----- EXERCISE INPUTS

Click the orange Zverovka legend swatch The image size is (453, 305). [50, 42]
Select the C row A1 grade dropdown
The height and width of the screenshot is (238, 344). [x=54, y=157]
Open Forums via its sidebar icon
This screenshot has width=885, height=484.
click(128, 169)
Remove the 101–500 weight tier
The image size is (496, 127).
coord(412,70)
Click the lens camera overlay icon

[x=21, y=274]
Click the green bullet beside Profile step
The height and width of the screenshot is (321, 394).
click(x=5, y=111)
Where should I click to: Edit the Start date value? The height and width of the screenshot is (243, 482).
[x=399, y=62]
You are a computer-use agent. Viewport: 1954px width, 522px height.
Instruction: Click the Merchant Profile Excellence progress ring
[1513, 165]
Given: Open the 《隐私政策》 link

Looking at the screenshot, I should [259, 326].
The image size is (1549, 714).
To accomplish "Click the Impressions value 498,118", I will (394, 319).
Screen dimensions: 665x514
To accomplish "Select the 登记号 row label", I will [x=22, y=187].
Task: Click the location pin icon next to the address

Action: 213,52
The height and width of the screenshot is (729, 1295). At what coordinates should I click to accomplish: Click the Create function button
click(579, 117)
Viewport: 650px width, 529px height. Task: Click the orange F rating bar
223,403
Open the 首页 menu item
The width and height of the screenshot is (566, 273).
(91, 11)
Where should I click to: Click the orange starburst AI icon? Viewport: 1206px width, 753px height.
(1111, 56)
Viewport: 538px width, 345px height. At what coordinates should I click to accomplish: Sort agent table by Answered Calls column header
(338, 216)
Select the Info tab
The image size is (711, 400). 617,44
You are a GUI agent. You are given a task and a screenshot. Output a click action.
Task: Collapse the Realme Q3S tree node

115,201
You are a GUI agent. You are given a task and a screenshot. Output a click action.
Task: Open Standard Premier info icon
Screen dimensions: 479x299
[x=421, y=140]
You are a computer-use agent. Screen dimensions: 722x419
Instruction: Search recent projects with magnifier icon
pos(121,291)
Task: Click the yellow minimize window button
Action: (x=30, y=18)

----------

--- STATED PROBLEM ---
Turn every line of the listing above into a numbered list, leaving out the blank lines.

--- ANSWER TO THE PROBLEM ---
1. Click the orange Zverovka legend swatch The image size is (453, 305). [50, 42]
2. Select the C row A1 grade dropdown
3. The height and width of the screenshot is (238, 344). [x=54, y=157]
4. Open Forums via its sidebar icon
5. This screenshot has width=885, height=484.
6. click(128, 169)
7. Remove the 101–500 weight tier
8. The image size is (496, 127).
9. coord(412,70)
10. Click the lens camera overlay icon
11. [x=21, y=274]
12. Click the green bullet beside Profile step
13. The height and width of the screenshot is (321, 394).
14. click(x=5, y=111)
15. Where should I click to: Edit the Start date value? The height and width of the screenshot is (243, 482).
16. [x=399, y=62]
17. You are a computer-use agent. Viewport: 1954px width, 522px height.
18. Instruction: Click the Merchant Profile Excellence progress ring
19. [1513, 165]
20. Given: Open the 《隐私政策》 link
21. Looking at the screenshot, I should [259, 326].
22. The image size is (1549, 714).
23. To accomplish "Click the Impressions value 498,118", I will (394, 319).
24. Screen dimensions: 665x514
25. To accomplish "Select the 登记号 row label", I will [x=22, y=187].
26. Task: Click the location pin icon next to the address
27. Action: 213,52
28. The height and width of the screenshot is (729, 1295). At what coordinates should I click to accomplish: Click the Create function button
29. click(579, 117)
30. Viewport: 650px width, 529px height. Task: Click the orange F rating bar
31. 223,403
32. Open the 首页 menu item
33. The width and height of the screenshot is (566, 273).
34. (91, 11)
35. Where should I click to: Click the orange starburst AI icon? Viewport: 1206px width, 753px height.
36. (1111, 56)
37. Viewport: 538px width, 345px height. At what coordinates should I click to accomplish: Sort agent table by Answered Calls column header
38. (338, 216)
39. Select the Info tab
40. The image size is (711, 400). 617,44
41. You are a GUI agent. You are given a task and a screenshot. Output a click action.
42. Task: Collapse the Realme Q3S tree node
43. 115,201
44. You are a GUI agent. You are given a task and a screenshot. Output a click action.
45. Task: Open Standard Premier info icon
46. Screen dimensions: 479x299
47. [x=421, y=140]
48. You are a computer-use agent. Screen dimensions: 722x419
49. Instruction: Search recent projects with magnifier icon
50. pos(121,291)
51. Task: Click the yellow minimize window button
52. Action: (x=30, y=18)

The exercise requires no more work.